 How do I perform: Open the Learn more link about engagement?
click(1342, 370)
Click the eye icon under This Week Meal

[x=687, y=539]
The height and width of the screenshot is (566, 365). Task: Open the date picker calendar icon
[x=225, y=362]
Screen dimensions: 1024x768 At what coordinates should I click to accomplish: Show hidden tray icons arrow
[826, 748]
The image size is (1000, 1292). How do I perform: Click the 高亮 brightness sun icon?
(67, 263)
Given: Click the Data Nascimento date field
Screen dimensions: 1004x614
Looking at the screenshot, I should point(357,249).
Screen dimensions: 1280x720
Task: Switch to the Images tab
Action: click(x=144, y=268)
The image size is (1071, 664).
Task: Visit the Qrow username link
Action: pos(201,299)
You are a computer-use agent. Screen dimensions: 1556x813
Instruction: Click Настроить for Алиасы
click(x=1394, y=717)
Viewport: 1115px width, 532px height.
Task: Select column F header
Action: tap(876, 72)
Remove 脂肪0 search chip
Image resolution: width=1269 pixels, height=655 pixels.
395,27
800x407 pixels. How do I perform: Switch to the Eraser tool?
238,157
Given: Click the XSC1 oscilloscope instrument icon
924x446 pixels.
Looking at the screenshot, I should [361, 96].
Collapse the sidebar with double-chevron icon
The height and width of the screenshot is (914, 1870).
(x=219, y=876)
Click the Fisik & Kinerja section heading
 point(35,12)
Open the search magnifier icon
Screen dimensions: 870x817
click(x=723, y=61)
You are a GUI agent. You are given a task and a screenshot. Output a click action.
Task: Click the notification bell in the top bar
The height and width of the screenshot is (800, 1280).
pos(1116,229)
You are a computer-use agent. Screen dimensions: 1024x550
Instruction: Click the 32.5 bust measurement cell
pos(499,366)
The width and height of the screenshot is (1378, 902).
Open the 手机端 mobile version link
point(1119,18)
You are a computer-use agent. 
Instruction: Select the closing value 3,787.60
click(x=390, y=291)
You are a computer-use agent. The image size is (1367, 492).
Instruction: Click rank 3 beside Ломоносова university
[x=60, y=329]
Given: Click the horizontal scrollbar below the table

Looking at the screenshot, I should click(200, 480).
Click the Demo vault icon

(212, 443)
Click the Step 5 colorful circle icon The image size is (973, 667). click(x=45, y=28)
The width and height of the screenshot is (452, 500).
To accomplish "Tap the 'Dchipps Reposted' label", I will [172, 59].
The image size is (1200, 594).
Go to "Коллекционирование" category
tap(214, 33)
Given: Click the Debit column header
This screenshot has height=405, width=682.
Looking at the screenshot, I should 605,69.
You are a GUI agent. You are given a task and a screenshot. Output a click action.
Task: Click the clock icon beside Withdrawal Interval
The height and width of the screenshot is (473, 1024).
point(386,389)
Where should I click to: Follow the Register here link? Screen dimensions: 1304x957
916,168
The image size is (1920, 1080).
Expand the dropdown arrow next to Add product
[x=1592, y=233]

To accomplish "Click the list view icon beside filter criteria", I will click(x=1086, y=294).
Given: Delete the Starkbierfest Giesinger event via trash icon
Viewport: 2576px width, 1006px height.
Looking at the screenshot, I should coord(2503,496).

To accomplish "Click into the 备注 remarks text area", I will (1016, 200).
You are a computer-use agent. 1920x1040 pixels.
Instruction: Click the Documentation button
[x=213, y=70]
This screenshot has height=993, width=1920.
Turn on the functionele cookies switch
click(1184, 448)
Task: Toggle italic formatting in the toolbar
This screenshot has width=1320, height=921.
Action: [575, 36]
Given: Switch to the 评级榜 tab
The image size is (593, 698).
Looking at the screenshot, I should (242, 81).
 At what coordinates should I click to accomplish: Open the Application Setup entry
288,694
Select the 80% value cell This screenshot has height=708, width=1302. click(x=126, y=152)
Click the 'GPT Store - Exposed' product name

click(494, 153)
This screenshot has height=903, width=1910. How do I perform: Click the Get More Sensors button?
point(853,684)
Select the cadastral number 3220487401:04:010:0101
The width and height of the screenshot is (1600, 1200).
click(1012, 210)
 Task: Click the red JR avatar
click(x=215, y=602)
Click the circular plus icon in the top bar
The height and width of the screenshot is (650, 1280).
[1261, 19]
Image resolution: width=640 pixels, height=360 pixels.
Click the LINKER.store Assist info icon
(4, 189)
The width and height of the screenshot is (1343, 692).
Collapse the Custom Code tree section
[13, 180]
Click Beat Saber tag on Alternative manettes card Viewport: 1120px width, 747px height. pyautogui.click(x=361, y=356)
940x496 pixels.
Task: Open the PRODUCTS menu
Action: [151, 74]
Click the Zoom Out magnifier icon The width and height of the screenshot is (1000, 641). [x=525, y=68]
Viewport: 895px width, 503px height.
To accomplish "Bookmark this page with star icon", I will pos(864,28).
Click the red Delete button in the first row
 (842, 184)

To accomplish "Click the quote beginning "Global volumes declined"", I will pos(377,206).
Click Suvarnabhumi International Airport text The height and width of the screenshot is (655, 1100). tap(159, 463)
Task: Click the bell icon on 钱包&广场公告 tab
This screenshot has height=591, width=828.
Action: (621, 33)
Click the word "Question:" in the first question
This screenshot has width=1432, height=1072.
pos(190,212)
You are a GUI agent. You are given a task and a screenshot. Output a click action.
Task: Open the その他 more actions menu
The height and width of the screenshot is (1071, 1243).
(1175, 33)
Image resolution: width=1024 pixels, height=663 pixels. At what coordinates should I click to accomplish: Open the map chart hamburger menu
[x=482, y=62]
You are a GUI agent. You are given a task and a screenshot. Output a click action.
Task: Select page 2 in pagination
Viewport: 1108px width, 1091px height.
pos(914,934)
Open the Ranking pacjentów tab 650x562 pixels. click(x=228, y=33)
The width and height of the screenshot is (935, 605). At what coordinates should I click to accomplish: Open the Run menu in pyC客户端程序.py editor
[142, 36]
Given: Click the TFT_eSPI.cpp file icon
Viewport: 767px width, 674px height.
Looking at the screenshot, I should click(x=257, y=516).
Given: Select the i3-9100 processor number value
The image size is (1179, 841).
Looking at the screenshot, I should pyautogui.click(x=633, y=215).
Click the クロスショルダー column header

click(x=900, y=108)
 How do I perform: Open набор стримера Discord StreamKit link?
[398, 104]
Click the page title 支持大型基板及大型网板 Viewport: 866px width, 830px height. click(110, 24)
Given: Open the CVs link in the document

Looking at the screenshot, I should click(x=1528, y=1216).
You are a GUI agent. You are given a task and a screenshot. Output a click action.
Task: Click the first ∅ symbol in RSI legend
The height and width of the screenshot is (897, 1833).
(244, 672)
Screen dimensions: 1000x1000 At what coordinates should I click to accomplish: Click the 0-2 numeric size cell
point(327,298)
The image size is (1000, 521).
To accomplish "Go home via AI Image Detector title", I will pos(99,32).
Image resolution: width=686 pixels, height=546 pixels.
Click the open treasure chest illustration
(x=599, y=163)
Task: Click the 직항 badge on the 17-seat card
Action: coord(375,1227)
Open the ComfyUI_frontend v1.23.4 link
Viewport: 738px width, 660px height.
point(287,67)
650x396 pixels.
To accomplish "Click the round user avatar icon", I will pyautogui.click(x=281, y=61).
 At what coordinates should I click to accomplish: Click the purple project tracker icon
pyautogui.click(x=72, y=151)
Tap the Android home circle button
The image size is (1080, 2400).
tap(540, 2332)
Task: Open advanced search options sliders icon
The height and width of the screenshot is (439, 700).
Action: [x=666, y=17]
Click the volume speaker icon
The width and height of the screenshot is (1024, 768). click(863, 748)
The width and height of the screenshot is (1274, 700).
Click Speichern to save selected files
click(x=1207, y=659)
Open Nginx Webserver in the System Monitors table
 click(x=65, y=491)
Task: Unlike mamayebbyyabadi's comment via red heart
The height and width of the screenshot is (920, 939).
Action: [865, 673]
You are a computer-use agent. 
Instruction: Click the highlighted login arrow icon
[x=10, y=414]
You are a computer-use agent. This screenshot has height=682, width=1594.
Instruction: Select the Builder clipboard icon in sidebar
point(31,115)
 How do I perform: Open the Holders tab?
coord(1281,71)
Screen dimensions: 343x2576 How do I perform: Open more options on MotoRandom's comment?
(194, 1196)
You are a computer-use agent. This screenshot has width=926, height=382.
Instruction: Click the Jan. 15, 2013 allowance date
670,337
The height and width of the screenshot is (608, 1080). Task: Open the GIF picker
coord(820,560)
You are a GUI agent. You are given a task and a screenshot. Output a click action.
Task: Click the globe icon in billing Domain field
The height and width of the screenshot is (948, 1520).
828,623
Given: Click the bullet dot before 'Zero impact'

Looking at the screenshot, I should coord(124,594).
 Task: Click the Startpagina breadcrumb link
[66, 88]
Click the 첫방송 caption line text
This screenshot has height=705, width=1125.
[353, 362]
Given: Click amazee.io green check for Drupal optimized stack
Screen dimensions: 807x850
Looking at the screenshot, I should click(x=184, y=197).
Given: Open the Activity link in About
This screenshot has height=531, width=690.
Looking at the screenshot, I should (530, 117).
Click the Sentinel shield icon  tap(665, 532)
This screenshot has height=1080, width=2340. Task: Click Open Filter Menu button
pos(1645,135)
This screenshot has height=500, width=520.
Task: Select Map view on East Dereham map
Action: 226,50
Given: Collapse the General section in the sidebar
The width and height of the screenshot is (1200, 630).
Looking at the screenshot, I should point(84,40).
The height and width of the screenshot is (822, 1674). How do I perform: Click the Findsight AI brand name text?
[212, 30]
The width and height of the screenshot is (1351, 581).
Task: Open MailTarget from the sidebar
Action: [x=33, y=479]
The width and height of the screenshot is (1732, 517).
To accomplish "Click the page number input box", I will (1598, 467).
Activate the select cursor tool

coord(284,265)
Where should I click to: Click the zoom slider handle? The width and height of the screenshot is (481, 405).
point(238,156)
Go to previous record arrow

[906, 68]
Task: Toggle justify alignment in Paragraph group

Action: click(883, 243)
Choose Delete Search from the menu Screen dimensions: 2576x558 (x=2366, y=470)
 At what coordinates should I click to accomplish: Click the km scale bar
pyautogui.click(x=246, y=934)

Goal of the exercise: Set down only the lines above that fall between the line holding "Task: Select page 2 in pagination" and the line holding "Given: Click the TFT_eSPI.cpp file icon", inclusive, keeping each exact.

Answer for the task:
Task: Select page 2 in pagination
Viewport: 1108px width, 1091px height.
pos(914,934)
Open the Ranking pacjentów tab 650x562 pixels. click(x=228, y=33)
The width and height of the screenshot is (935, 605). At what coordinates should I click to accomplish: Open the Run menu in pyC客户端程序.py editor
[142, 36]
Given: Click the TFT_eSPI.cpp file icon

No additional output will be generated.